Mark Vincze

Software Developer

Migrating a Ghost blog from SQLite to Postgre on OpenShift

ghost postgre sqlite openshift

When I started this blog, I wanted to use the Ghost blogging platform. I was looking for a free solution for hosting it, and I didn’t mind a little tinkering in order to get it running.
At the time, the best approach I could find was hosting it on an Amazon EC2 instance, since Amazon offered a Free Tier, with which you could run a small Linux instance for free, for the duration of one year.

The one year duration of the Amazon Free Tier is coming to an end, so a couple of weeks ago I started to look for an alternative to host my blog. I found the OpenShift platform by Red Hat, where you can run a small machine instance for free, which seemed like the perfect alternative to run my blog.

The only problem was that on Amazon I was using the file-based SQLite approach to store my blog data, whereas on OpenShift the recommended method either MySql or Postgre. I decided to go with Postgre, so I needed to migrate all my blog data there from SQLite.

Getting started

Creating a new Ghost blog on OpenShift is very simple, you can follow the guide on howtoinstallghost.

After you created the new blog, you need to clone its git repository, copy all your static content, namely the content/apps and content/themes directories overwriting the existing content, and push it to the remote.

The other, much bigger task is to migrate the actual data from SQLite to the Postgre database.

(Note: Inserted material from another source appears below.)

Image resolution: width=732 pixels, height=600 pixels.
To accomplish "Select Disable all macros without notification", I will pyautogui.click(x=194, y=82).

Connecting to the Postgre DB running on OpenShift

Connecting to your new Postgre DB is simple, but it needs an extra step. Because of security reasons, you need a client side tool, which will open a secure tunnel between your computer and the DB server.

First you have to install rhc by following the official guide.

After this, you have to initiate port-forwarding by executing the following command:

rhc port-forward -a your-app-name

In the output of the command you’ll find the port on localhost to which you have to connect to reach your Postgre DB.

Use the rhc command to open a port to your Postgre DB.

So I needed to connect to localhost:62696.
For actually connecting to the DB, I was using the official pgAdmin client, but probably you can do the same thing with the command-line Postgre client too.

Clearing the DB

We want to migrate all our data and settings from the existing DB, however, the OpenShift Postgre DB contains some sample data by default. That data needs to be erased.
With PostgreSQL, you can erase all data from a table using the TRUNCATE TABLE command. Furthermore, you can find a helpful little procedure in this SO answer, with which you can truncate all your tables in one step. (But if you just manually clear all your tables, that works too.)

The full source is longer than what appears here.